-- WHAT THIS TASK INVOLVES --
In the data below, find the line that contains "Privacy Policy (164, 2496)" and the line that contains "More (330, 25)". Copy both, plus every line between them, exactly.

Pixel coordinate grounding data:
• • • • •
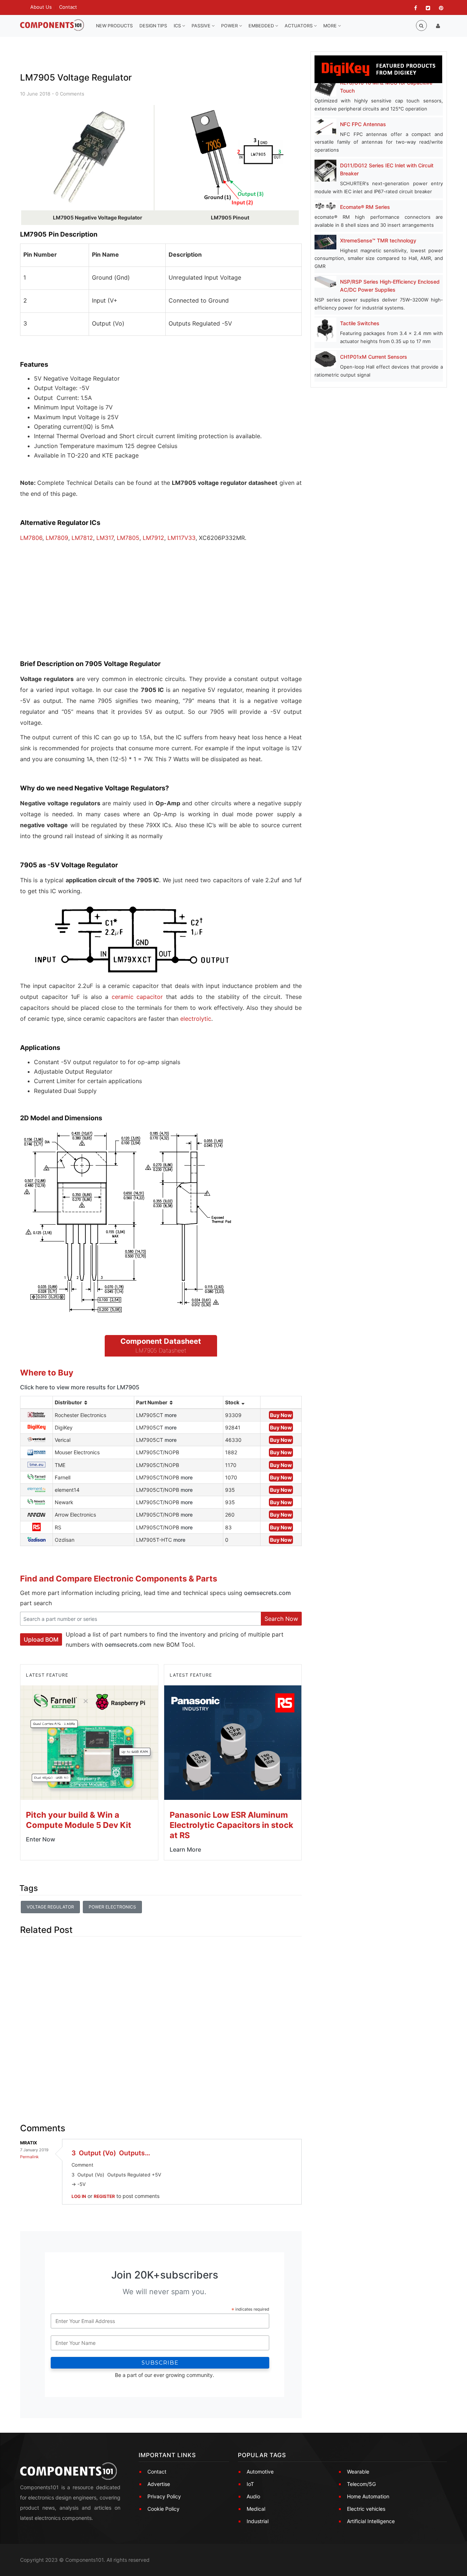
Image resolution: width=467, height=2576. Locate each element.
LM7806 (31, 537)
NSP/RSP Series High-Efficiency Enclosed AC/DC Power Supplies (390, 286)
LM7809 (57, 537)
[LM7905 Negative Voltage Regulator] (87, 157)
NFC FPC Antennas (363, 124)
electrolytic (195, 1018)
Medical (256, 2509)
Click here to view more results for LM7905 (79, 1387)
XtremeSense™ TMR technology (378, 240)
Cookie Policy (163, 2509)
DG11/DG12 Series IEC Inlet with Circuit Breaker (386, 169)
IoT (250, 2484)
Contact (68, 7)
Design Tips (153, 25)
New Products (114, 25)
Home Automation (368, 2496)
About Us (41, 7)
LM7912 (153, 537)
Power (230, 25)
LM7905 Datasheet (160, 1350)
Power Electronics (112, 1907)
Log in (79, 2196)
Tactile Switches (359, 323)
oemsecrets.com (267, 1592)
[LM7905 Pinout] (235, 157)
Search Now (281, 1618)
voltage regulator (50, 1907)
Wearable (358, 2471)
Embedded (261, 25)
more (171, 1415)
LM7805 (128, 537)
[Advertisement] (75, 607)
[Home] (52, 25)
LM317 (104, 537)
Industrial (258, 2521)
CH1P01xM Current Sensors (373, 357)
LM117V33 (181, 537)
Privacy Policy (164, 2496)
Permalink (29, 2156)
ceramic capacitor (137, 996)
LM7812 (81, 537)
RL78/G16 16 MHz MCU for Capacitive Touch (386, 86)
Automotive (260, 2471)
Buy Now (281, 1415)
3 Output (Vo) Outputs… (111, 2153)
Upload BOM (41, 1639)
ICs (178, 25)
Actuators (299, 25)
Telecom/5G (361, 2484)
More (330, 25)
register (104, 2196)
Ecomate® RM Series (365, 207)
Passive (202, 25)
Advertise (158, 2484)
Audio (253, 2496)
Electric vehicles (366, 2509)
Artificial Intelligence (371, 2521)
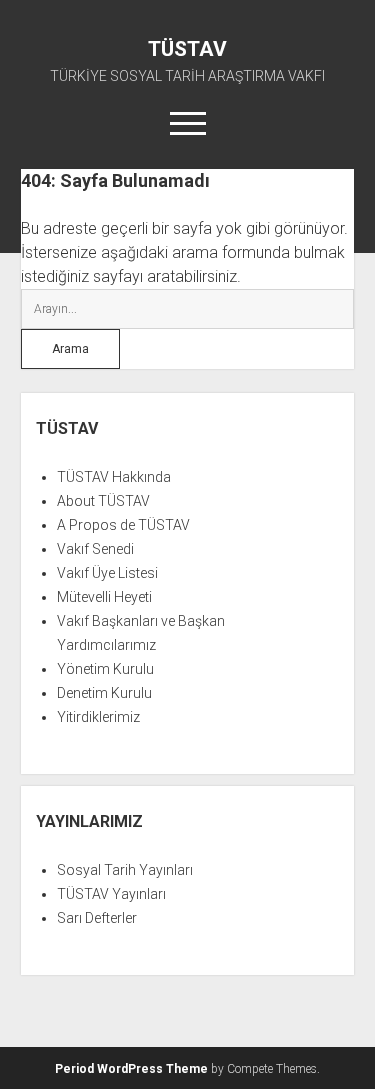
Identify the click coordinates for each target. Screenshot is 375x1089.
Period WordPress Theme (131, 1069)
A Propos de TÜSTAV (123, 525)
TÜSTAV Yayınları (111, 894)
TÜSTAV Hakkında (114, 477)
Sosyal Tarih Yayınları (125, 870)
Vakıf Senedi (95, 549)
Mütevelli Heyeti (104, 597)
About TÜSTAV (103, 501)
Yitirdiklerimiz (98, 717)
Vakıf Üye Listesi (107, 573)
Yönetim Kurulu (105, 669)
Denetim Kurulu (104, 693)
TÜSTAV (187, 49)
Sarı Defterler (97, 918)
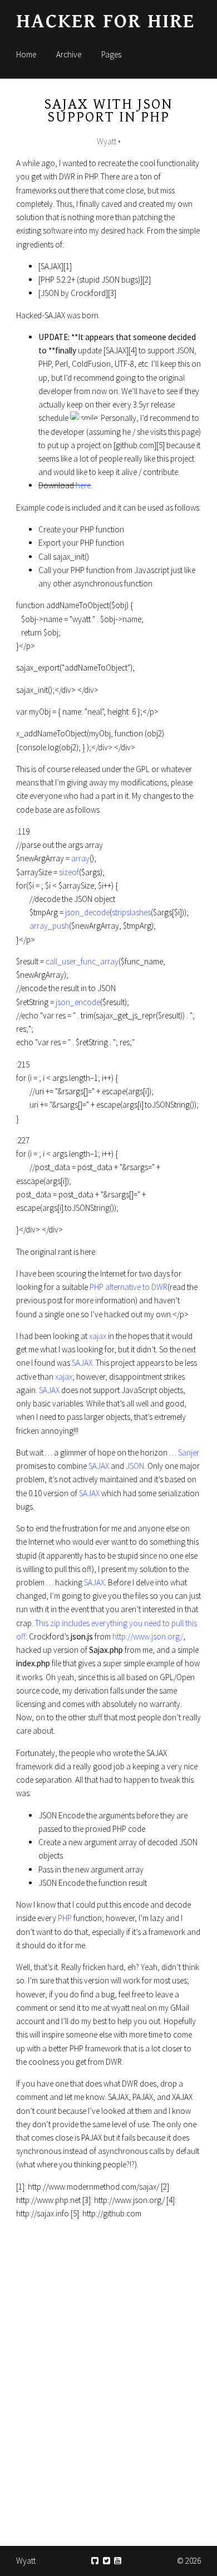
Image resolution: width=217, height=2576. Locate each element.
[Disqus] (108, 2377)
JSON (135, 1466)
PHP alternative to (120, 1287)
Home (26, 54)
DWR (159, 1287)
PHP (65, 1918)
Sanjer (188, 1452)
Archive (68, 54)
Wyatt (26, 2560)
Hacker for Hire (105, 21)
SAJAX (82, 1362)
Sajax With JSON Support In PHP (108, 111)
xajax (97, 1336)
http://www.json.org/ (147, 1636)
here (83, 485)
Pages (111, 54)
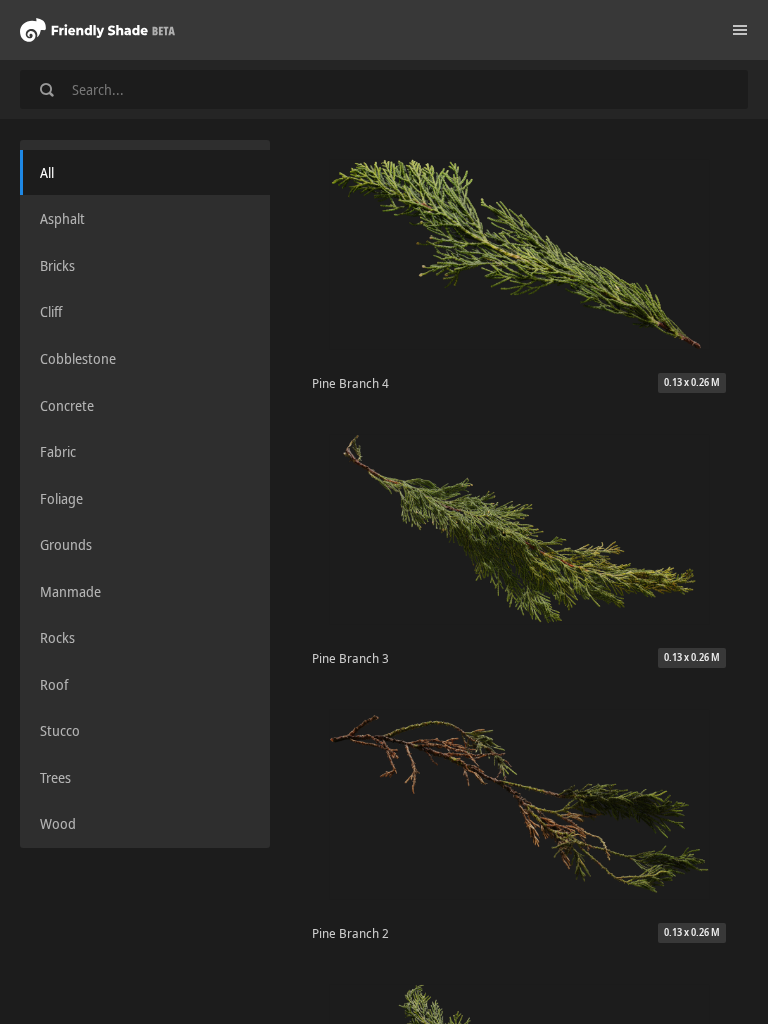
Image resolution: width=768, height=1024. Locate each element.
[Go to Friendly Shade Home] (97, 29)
• • • • •
-- YOUR SOLUTION --
Privacy Policy (164, 2496)
Permalink (29, 2156)
ceramic capacitor (137, 996)
LM7812 (81, 537)
RL78/G16 16 MHz MCU for Capacitive Touch (386, 86)
Automotive (260, 2471)
Buy Now (281, 1415)
3 Output (Vo) Outputs… (111, 2153)
Upload BOM (41, 1639)
ICs (178, 25)
Actuators (299, 25)
Telecom/5G (361, 2484)
More (330, 25)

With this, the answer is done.